LISTED ENTRIES:
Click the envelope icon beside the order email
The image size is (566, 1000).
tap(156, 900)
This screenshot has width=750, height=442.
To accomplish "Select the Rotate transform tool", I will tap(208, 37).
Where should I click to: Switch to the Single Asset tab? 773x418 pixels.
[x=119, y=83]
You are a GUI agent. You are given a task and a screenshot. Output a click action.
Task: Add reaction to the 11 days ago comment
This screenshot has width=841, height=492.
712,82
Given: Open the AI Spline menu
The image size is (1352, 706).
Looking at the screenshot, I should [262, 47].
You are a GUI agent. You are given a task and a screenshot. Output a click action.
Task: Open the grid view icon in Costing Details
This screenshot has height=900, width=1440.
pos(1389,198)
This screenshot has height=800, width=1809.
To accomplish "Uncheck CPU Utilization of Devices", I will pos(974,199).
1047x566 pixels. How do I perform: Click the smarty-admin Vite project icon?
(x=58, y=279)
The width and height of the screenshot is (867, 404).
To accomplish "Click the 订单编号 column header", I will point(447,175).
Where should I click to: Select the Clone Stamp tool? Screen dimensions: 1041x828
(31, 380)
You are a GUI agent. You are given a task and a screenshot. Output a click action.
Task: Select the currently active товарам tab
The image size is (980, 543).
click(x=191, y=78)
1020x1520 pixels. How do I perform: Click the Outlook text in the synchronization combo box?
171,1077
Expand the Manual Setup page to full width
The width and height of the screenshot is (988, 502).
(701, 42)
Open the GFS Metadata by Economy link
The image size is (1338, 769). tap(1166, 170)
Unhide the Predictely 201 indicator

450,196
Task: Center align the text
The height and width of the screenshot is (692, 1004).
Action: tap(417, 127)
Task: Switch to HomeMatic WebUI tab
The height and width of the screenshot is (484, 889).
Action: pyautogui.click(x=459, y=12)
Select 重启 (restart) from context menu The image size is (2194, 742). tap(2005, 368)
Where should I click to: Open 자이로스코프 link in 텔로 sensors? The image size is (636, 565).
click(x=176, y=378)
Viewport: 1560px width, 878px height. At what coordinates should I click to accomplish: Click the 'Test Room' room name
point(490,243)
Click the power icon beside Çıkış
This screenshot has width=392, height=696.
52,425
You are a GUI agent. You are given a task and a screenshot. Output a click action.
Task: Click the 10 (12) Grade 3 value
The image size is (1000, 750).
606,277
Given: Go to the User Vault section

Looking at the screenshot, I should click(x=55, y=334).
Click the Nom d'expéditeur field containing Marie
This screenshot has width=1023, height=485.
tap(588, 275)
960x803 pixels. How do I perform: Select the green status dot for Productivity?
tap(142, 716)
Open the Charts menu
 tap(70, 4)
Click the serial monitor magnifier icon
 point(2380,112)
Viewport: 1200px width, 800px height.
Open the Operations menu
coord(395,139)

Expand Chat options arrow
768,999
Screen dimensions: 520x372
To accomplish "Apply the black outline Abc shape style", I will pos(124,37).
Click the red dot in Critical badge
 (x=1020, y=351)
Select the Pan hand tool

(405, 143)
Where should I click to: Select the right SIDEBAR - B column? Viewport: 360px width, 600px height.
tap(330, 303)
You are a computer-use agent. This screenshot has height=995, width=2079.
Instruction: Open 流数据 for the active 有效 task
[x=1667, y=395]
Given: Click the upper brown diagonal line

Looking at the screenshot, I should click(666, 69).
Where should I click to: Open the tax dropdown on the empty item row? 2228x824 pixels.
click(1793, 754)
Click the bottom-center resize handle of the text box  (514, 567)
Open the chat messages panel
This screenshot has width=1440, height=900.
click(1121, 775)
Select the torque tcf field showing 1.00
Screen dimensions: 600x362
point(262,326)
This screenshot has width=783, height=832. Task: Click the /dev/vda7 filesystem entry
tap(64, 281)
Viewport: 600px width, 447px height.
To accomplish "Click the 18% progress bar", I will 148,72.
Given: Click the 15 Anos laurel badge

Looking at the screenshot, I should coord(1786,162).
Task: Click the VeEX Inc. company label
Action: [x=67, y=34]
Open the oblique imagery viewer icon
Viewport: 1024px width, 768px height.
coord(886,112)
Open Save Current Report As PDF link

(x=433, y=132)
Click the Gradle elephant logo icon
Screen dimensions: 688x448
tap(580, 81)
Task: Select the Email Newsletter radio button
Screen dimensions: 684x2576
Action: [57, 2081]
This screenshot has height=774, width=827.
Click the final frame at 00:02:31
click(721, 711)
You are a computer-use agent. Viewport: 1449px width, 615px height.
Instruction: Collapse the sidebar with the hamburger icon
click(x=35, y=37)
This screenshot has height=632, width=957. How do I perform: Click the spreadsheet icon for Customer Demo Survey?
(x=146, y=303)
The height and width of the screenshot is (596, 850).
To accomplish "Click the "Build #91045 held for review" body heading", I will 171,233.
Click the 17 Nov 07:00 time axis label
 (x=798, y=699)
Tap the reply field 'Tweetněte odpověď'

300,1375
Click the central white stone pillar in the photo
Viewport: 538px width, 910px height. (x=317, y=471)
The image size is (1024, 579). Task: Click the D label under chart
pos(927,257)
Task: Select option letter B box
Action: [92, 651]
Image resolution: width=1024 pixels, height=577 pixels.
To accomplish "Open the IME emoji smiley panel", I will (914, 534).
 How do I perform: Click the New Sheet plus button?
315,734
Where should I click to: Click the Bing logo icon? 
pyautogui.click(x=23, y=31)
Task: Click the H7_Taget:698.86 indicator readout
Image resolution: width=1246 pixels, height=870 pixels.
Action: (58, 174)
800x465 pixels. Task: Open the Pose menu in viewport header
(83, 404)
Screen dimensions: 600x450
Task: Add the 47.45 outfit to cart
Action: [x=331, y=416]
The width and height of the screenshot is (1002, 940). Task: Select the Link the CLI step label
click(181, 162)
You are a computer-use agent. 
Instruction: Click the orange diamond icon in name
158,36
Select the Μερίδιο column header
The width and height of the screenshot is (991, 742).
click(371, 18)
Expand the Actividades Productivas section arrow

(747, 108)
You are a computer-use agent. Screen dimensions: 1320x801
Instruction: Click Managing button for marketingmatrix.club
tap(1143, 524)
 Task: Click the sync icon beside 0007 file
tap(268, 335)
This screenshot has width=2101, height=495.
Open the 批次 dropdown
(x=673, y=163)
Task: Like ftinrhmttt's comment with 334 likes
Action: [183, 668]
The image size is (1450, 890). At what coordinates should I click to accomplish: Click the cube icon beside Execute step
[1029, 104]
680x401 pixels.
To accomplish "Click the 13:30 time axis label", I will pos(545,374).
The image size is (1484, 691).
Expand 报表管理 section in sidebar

BRIEF:
Return each line from the data where the string "panel" can be found.

TASK ANSWER:
Open the chat messages panel
To accomplish "Open the IME emoji smiley panel", I will (914, 534).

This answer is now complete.